De term “Christus Jezus” is daarom niet alleen een persoonlijke aanduiding, maar staat voor alles wat hier wordt verkondigd, geloofd en gedeeld. Het gaat over de Jezus die Christus wordt genoemd, maar ook over meer dan dat. Het gaat over de werkelijkheid na het kruis, over het evangelie van genade en over het feit dat de volken nu “in de Geest deelgenoten en een gemeenschappelijk lichaam zijn en deelgenoten van de belofte in Christus Jezus” (Ef 3,6), d.w.z. samen met de gelovigen uit Israël. Dat is veel meer dan ooit in de evangeliën werd gedacht. Maar het is ook meer dan werd uitgelegd in de eerdere brief aan de Romeinen.

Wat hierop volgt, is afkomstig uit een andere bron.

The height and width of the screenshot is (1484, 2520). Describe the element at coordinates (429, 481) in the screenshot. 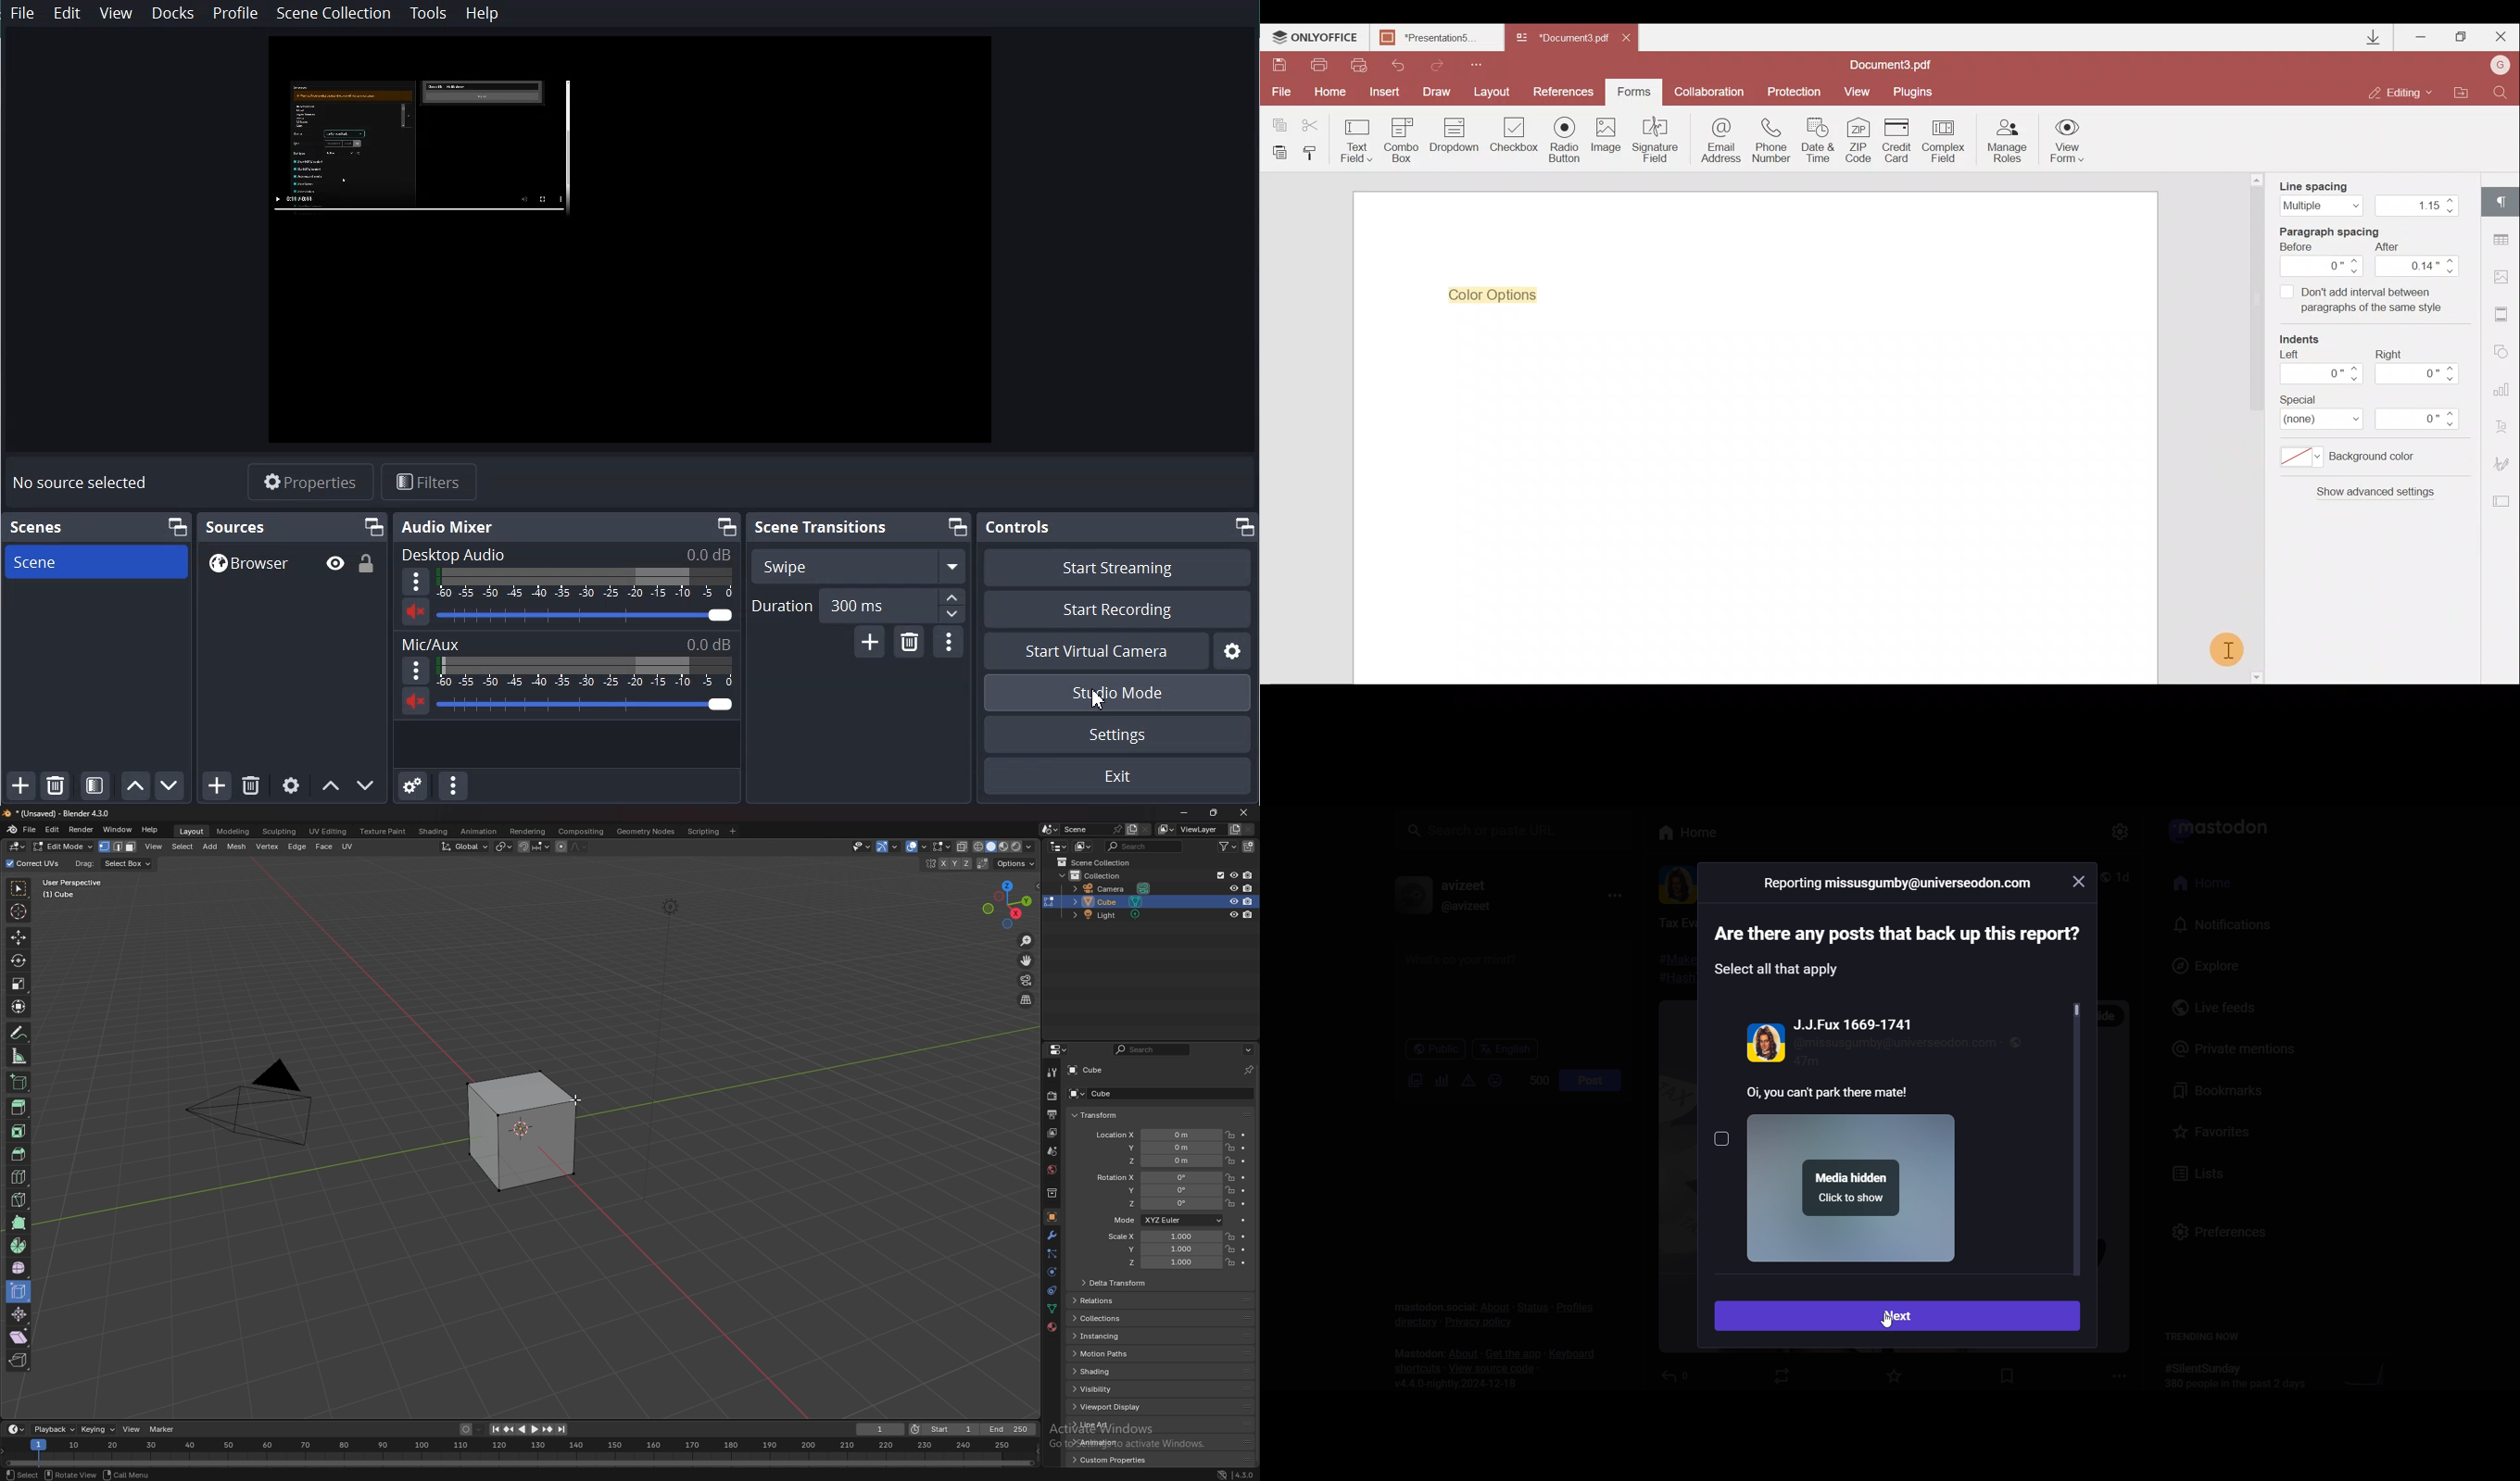

I see `Filters` at that location.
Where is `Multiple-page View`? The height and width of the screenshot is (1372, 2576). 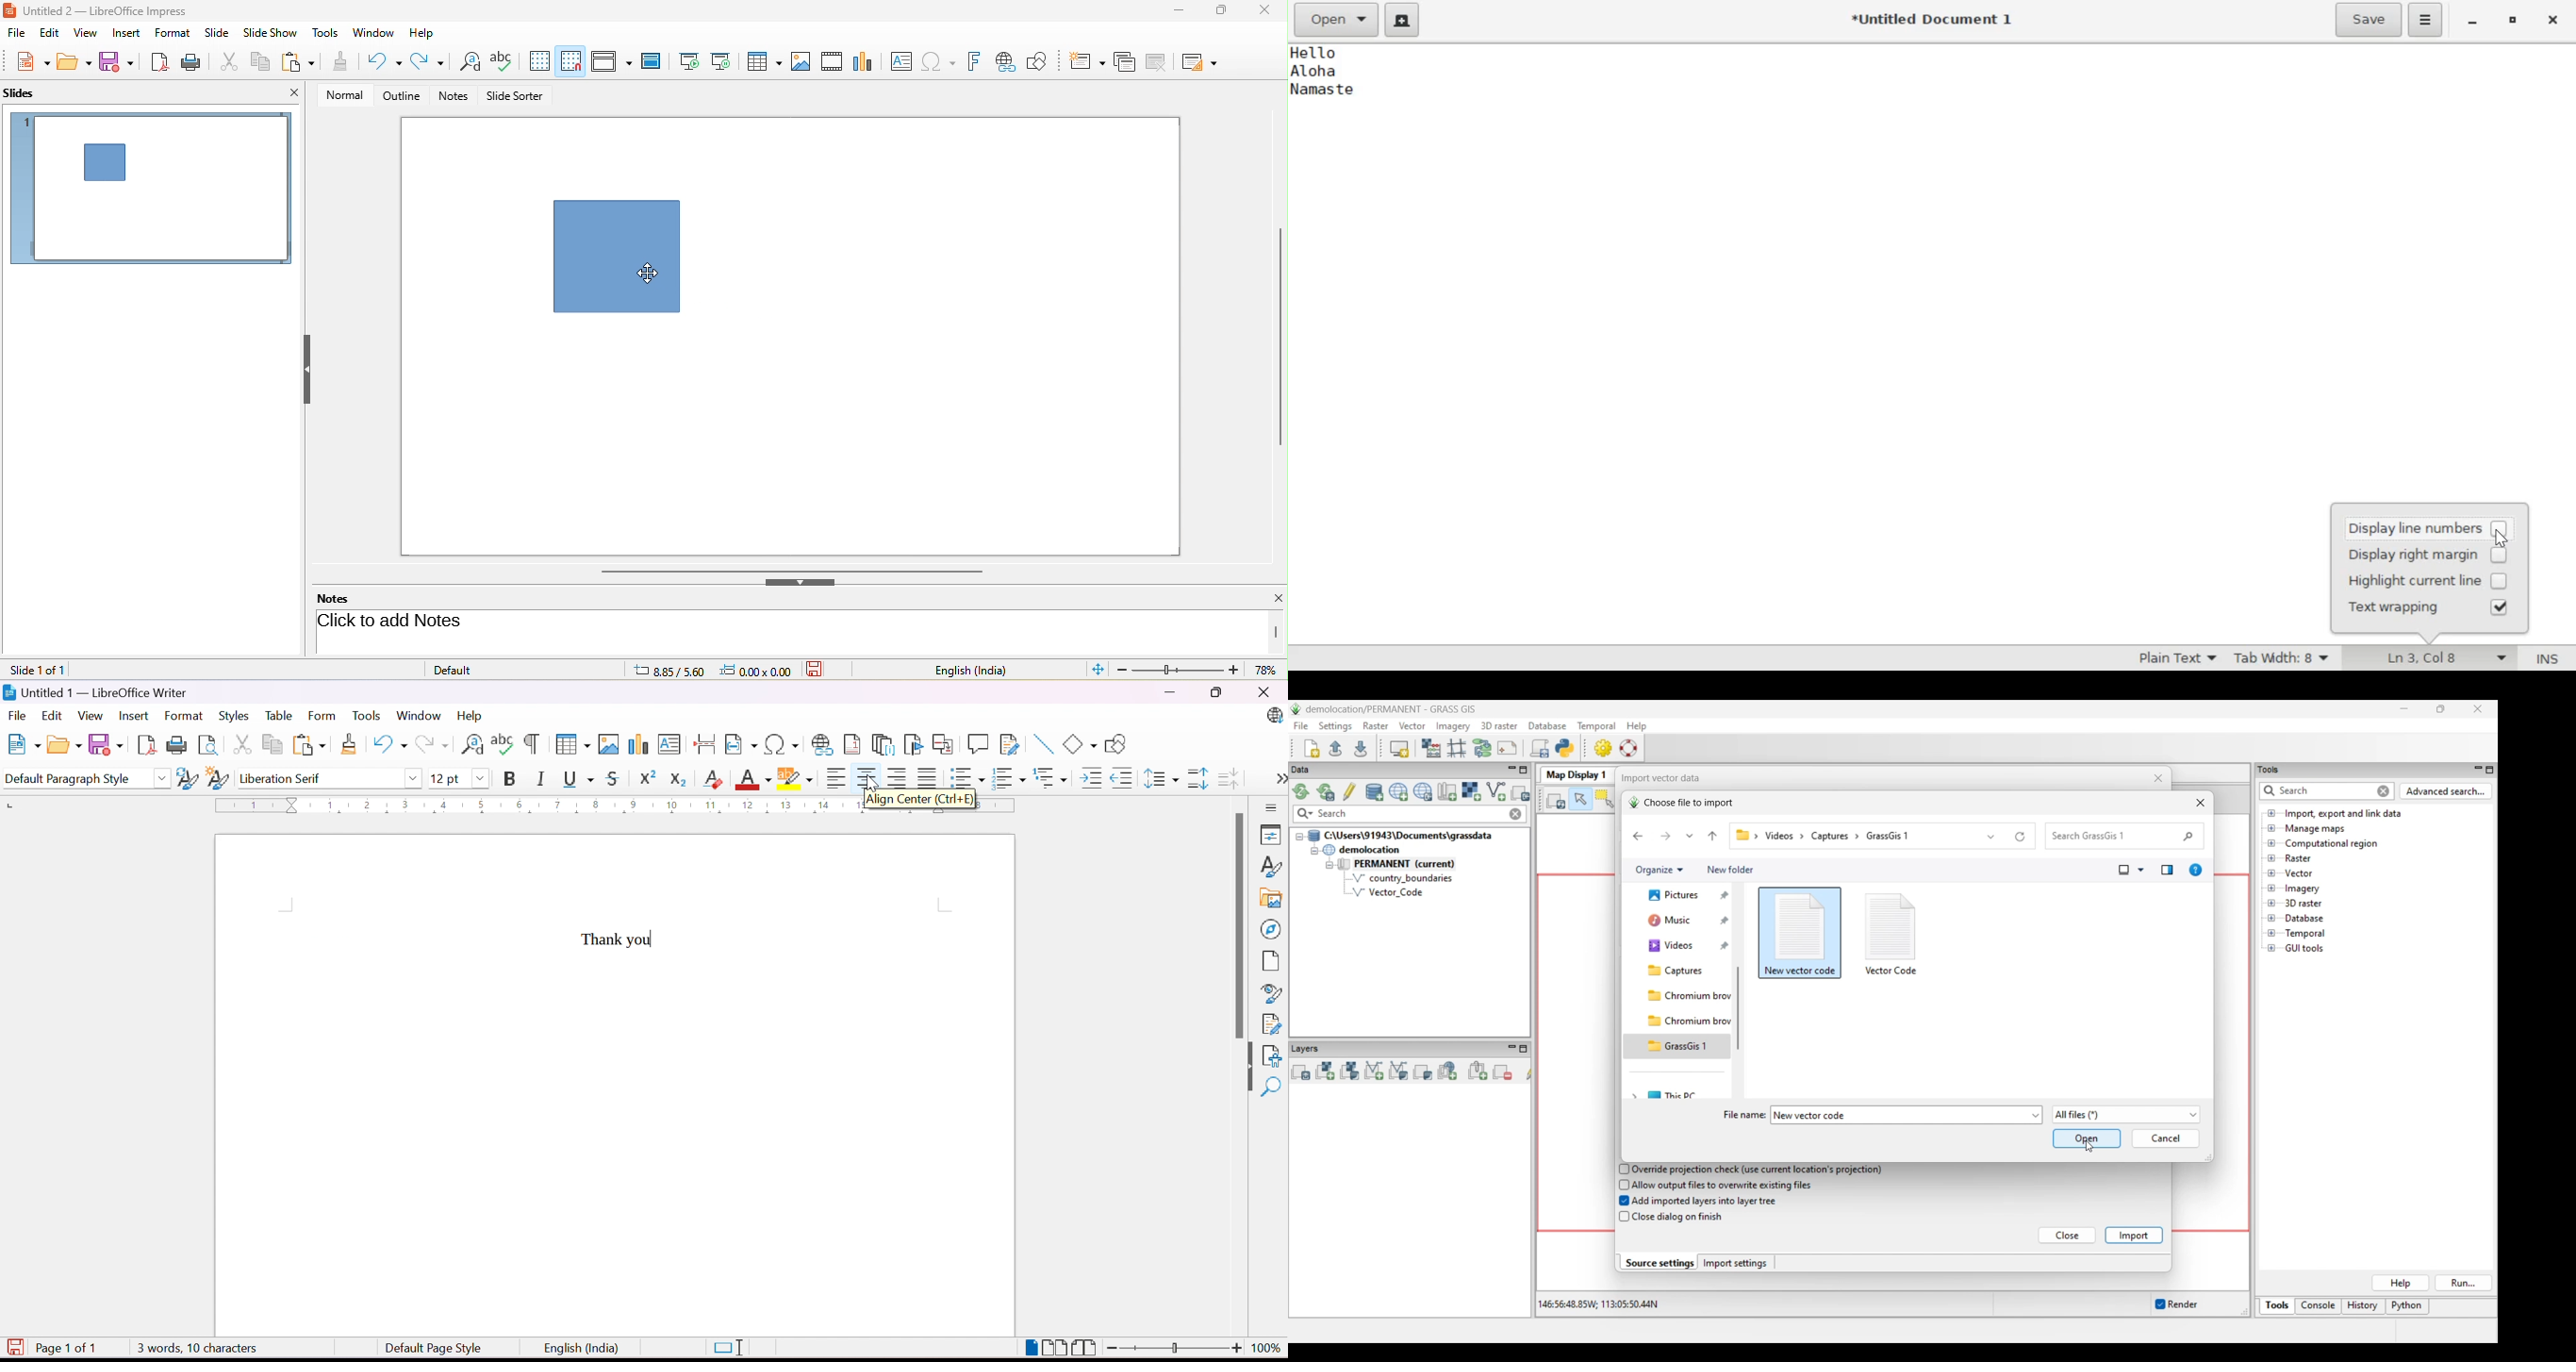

Wanneer Paulus in Efeziërs begint met de term “Christus Jezus”, is dat een inleiding tot een heel breed en nieuw begrip. Wat zich voor onze ogen afspeelt is een focus op een specifieke boodschap. Als we deze boodschap in Efeziërs leren kennen, kunnen we ook herkennen dat deze boodschap uniek is en voorheen onbekend was.

Die in Christus Jezus is

De heiligen zijn ook gelovigen in Christus Jezus. Dus heiligen (apart gezet) en gelovigen (vertrouwend) zijn één en dezelfde en ontvangen deze dingen omdat ze “in Christus” zijn. De mensen daar en wij hebben deze benamingen niet als kwaliteiten van onze eigen daden, maar ontvangen ze als resultaat omdat we “in Christus” zijn. Alleen in Christus hebben deze benamingen een reden en een mening. Degenen die zelf “heilig” en “trouw” willen zijn, willen misschien voortbouwen op hun eigen prestaties. Paulus plaatst de kerk in afhankelijkheid van Christus. Wat we hebben, hebben we “in Hem”. Wat in Christus is, is bij Hem en daar veilig. We hoeven niet te presteren, maar we vertrouwen erop dat alles in Hem voldoende is. Dit bevrijdt ons van onze eigen inspanningen en komt dus overeen met de aard van genade, een boodschap waar Paulus specifiek mee bezig was (Ef 3:1-2).